In DB, standard deviation of the heart rate, LF, HF, and SDNN all were greatly increased. Participants took in the fewest breaths during DB. If the respiration rate decreases and approaches the LF range, RSA due to respiration and LF related to the baroreflex can overlap, causing great variability in heart rate [22]. In states of slow respiration rate such as DB (8.51±2.61 breaths/min), the increased RSA can also influence LF [23]. The respiration rate of DB among the tested breathing states was closest to 0.1Hz (6 breaths/min), ‘the resonance frequency of the cardiovascular system’, at which the maximal oscillation of heart rate can be produced by paced breathing [24]. Therefore, HRV significantly increased in DB actively changing the amplitude of thorax and abdomen with the slowest respiration rate. However, In DB, SC and body temperature were maintained at levels seen in UB, and the mean heart rate in DB was not statistically different from that in UB. This means that the degree of sympathetic activation in DB is similar to UB. It is not necessarily changed in autonomic nerves’ traffic in order to increase the amplitude of RSA because the slower respiration rates help acetylcholine from vagal nerve ending more fully hydrolyzed [25] or because vagal efferent traffic can be affected on heart with the phasic pattern due to the longer expiration period [26]. Therefore, HRV can increase without the change of ‘mean’ autonomic pattern and ‘mean’ heart rate.

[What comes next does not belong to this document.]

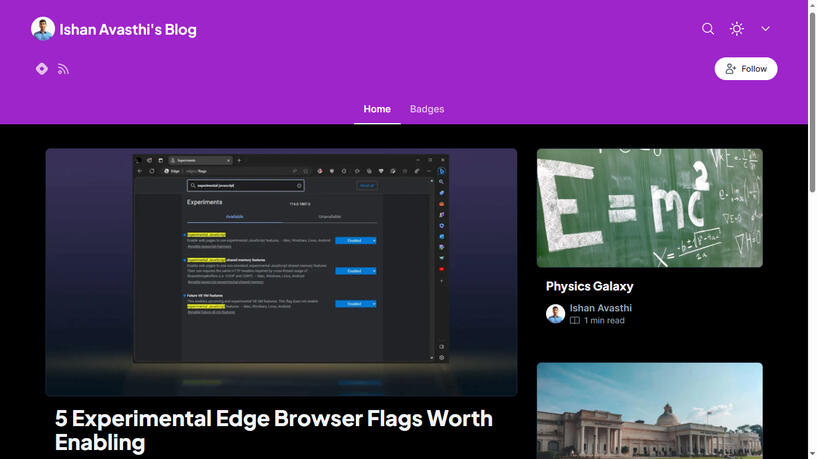Click the E=mc² Physics Galaxy thumbnail
Screen dimensions: 817x459
(x=649, y=208)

Our study has some limitations. First, the breathing methods were not performed in a random order. Instead, they were performed in the order of increasing intervention such as BCM followed by DB. One-minute resting time between each method may also reduce influences by the preceding breathing. Second, we had no choice but to rely entirely on the participants’ compliance with the investigators’ instructions because our study incorporated non-paced breathing in order to rule out the possibility of stress induced by paced breathing methods. Well-designed, additional studies are needed in the future.
Conclusion
Compared with UB in the daily living condition, both BCM and DB could make the decrease in respiration rate. Mean heart rate and SC decreased in BCM compared with UB, while in DB, those were not statistically different from UB. SDNN, LF, and HF more increased in both BCM and DB than UB. BCM could increase HRV unlike RB, although those were both active relaxation procedures. Therefore, our study showed that BCM, just concentrating mentally on breathing with counting each breath, can increase HRV with less sympathetic activation than UB, while DB, actively moving thorax and abdomen for achieving the deepest respiration rate, can greatly raise HRV with the maintenance of mean vagal or sympathetic tone at the level of UB.
Acknowledgement
This work was supported by a National Research Foundation of Korea Grant funded by the Korean Government (NRF-2014S1A5B6A02049047).
Notes
Conflicts of interest
The authors declare no conflicts of interest.